* INFORMATION GIVEN
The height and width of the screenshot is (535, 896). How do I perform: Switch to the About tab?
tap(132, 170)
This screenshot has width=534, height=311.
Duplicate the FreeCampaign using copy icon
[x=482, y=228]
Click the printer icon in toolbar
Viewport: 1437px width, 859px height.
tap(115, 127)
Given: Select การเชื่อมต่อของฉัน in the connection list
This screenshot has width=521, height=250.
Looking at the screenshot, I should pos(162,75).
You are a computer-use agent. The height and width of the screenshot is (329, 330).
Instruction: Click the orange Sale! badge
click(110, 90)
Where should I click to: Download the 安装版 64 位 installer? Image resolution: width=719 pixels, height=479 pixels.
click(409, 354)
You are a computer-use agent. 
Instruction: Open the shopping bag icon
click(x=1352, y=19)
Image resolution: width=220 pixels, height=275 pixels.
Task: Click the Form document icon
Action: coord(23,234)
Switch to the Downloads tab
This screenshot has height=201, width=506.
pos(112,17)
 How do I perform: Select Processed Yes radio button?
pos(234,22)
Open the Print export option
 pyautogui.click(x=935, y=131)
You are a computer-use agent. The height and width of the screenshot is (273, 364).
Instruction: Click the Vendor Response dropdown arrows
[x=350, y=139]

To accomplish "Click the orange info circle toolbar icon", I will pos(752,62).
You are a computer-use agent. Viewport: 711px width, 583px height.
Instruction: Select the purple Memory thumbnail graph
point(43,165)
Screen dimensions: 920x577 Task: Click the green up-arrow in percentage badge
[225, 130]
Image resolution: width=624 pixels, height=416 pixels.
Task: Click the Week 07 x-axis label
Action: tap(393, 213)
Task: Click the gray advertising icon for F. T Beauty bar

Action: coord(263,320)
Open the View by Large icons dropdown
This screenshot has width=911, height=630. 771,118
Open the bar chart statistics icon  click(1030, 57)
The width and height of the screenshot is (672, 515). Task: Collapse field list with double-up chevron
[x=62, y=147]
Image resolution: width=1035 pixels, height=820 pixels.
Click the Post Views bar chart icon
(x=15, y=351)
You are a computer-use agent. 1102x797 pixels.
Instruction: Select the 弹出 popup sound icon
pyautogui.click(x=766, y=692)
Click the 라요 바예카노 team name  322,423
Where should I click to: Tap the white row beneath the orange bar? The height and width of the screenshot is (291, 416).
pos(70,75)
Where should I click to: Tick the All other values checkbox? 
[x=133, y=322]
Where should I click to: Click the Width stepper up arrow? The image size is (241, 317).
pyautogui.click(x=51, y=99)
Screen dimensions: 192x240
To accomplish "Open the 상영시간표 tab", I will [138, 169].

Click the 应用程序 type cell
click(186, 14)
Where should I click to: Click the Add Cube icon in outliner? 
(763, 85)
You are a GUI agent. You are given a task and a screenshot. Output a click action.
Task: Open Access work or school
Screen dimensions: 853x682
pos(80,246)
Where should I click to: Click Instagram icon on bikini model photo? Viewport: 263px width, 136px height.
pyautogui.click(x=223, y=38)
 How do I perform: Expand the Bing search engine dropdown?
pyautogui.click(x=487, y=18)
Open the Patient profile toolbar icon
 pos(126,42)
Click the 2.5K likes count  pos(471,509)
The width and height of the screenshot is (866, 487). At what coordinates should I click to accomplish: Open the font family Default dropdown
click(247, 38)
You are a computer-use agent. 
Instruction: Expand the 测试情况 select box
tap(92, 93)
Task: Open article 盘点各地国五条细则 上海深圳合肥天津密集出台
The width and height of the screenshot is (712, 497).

* EXERCISE INSTRUCTIONS
Please rewrite the listing from its first line through the line containing "pyautogui.click(x=935, y=131)", replacing "Instruction" with "Step" and changing nothing else.

* RESULT BELOW
The height and width of the screenshot is (535, 896). How do I perform: Switch to the About tab?
tap(132, 170)
This screenshot has width=534, height=311.
Duplicate the FreeCampaign using copy icon
[x=482, y=228]
Click the printer icon in toolbar
Viewport: 1437px width, 859px height.
tap(115, 127)
Given: Select การเชื่อมต่อของฉัน in the connection list
This screenshot has width=521, height=250.
Looking at the screenshot, I should pos(162,75).
You are a computer-use agent. The height and width of the screenshot is (329, 330).
Step: Click the orange Sale! badge
click(110, 90)
Where should I click to: Download the 安装版 64 位 installer? Image resolution: width=719 pixels, height=479 pixels.
click(409, 354)
You are a computer-use agent. 
Step: Open the shopping bag icon
click(x=1352, y=19)
Image resolution: width=220 pixels, height=275 pixels.
Task: Click the Form document icon
Action: coord(23,234)
Switch to the Downloads tab
This screenshot has height=201, width=506.
pos(112,17)
 How do I perform: Select Processed Yes radio button?
pos(234,22)
Open the Print export option
 pyautogui.click(x=935, y=131)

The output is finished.